Na América do Norte, as vendas dos modelos Jeep e RAM foram afectadas, tal como a capacidade da Stellantis para competir com os fabricantes chineses no mercado dos veículos eléctricos. Na Europa, o investimento maciço na transição para os veículos eléctricos pesou sobre as margens. A procura de uma rendibilidade de dois dígitos, a pedra angular do plano Dare Forward, parece agora fora de alcance num contexto tão tenso.
Uma oportunidade para um novo começo?
A partida de Carlos Tavares abre a porta a uma revisão aprofundada do plano "Dare Forward. O Conselho de Administração poderia optar por uma abordagem mais realista, centrada na adaptação às realidades dos mercados locais. As tensões com os concessionários, os trabalhadores e os sindicatos americanos terão de ser atenuadas, ao mesmo tempo que se poderá prever uma estratégia mais ponderada para manter a competitividade na Europa face à ofensiva chinesa.
Um novo plano Dare Forward, adaptado às realidades económicas e industriaispoderá ser lançado em 2025 sob a direção do futuro CEO. Os desafios incluem o relançamento das vendas na América do Norte, a consolidação dos ganhos no mercado europeu de veículos eléctricos e uma melhor gestão das relações com as partes interessadas.
O Grupo precisa de encontrar um equilíbrio entre ambição e pragmatismo. O sucessor de Tavares terá a difícil tarefa de conciliar a direção, os trabalhadores e os investidores em torno de um projeto comum.
Se o Dare Forward 2030 for ajustado, não será uma negação da visão de Tavares, mas um realinhamento necessário para enfrentar um futuro incerto. Stellantis está a jogar com apostas altas: não se trata apenas de dar a volta aos números, mas também de recuperar a confiança dos mercados (-45 % desde o início do ano) e dos consumidores.
Obrigado pela informação completa. O que o Tavares conseguiu continuará a ser notável em termos da sua capacidade de realizar uma fusão entre dois grupos automóveis. Mas os números eram absurdos. Passar de 200 mil milhões para 300 mil milhões de euros era impossível sem uma abordagem de qualidade "japonesa". Era também um desafio para 2030. E isso, para mim, é uma prioridade máxima. Não há futuro para o stellantis sem uma imagem de qualidade (motores, transmissões, chassis, eletrónica, software).

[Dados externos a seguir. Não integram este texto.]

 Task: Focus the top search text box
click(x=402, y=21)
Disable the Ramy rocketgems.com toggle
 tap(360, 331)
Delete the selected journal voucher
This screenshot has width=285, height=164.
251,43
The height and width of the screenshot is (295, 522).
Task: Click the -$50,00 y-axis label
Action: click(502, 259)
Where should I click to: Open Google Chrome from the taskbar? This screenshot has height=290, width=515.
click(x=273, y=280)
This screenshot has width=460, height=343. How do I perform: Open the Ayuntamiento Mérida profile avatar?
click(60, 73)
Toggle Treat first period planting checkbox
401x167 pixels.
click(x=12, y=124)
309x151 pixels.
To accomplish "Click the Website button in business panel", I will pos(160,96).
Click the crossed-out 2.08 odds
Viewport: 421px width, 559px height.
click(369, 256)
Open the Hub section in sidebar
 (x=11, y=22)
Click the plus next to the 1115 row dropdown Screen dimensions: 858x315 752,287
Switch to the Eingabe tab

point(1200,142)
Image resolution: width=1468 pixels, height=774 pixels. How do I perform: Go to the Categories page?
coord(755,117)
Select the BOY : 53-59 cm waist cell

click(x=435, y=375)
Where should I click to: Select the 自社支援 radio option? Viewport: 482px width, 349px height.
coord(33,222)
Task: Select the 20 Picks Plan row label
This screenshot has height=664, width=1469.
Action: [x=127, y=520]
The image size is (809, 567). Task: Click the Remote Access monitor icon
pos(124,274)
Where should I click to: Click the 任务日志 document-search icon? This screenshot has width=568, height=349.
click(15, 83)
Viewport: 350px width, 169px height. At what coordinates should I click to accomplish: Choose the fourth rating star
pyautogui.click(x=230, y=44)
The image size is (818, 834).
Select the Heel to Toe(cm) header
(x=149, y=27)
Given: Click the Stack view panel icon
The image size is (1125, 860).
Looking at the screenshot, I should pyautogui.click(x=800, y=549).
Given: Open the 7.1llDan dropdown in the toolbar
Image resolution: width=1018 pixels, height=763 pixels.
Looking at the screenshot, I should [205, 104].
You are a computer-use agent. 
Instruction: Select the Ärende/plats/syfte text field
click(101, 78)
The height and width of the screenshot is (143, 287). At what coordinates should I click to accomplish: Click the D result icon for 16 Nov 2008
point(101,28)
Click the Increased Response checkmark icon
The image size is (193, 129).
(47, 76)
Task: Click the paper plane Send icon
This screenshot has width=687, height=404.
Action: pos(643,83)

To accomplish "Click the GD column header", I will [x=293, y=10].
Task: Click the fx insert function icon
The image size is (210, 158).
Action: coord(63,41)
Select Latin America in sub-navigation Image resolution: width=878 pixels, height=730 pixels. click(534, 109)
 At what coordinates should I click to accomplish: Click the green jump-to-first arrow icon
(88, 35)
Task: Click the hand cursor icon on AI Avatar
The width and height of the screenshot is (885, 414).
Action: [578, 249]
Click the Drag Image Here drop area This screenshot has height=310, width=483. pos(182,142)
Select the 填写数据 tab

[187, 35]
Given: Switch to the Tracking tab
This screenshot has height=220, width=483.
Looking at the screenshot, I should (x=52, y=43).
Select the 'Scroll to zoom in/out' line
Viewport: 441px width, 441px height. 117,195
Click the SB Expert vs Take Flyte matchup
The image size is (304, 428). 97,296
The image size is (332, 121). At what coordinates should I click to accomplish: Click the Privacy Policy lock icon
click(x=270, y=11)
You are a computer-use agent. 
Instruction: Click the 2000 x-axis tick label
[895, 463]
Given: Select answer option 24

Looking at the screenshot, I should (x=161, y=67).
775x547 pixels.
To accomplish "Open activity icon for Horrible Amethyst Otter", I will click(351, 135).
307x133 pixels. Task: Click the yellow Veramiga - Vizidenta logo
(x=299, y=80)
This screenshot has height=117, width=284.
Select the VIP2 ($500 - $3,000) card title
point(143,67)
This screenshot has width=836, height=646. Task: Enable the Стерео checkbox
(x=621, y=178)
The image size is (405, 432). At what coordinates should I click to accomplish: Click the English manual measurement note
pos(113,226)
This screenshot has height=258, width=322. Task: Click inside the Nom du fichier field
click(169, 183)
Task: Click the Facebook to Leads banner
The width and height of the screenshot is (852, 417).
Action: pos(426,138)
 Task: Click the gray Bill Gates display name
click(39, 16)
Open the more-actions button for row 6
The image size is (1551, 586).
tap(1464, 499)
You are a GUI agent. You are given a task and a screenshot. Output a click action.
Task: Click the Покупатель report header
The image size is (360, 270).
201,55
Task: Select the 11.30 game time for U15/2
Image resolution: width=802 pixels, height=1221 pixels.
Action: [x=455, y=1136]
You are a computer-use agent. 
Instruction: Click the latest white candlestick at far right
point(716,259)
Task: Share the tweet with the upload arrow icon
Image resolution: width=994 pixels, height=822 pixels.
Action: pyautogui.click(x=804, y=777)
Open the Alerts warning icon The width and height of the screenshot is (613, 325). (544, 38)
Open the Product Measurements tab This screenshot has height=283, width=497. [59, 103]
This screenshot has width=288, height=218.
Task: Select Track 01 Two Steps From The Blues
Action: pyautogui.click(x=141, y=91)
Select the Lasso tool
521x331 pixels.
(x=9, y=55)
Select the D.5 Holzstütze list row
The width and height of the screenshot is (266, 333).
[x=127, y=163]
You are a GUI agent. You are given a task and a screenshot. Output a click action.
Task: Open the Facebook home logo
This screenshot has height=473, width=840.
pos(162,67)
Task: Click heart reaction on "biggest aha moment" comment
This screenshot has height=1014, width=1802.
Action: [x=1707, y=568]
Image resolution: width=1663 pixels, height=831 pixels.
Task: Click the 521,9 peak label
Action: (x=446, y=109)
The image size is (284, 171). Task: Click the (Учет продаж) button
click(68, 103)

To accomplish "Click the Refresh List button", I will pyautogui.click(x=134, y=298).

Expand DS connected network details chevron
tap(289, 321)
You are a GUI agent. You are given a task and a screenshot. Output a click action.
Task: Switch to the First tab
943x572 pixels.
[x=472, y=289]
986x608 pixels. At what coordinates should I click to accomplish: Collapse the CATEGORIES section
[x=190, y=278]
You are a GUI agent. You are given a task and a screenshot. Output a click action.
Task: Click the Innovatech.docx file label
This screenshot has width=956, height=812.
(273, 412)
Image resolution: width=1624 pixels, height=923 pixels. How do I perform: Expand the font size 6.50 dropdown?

Estava a discutir isto com alguém da indústria automóvel (que nos deixou, os meus pensamentos vão para ele...) para chegar aos 300 mil milhões, a não ser que haja outra fusão com outro grupo, não conseguíamos ver como era possível...
@Alexandre: Esta é uma das opções recentemente propostas pelo C Tavares para se manter na corrida contra a pressão dos jogadores chineses. Esta opção, que deveria ser acompanhada de uma pressão contínua sobre os custos, os trabalhadores e os fornecedores, foi rejeitada pelo Conselho de Administração. O mundo automóvel está a reformular-se e há oportunidades: a Renault vem à mente, mas mais seriamente, as japonesas Nissan e Mistubishi eram candidatos prováveis, tendo em conta as suas dificuldades persistentes...
Como é que tudo isto vai acabar? Mal.
Ao que parece, todo o Conselho de Administração pediu-lhe que se demitisse. A Elkann, os Peugeots e até o governo francês (através do BPI).
O que é que acontece a seguir? Revenda ou encerramento de marcas, encerramento de fábricas, cisão do grupo, a escolha é sua.... Mas vai doer.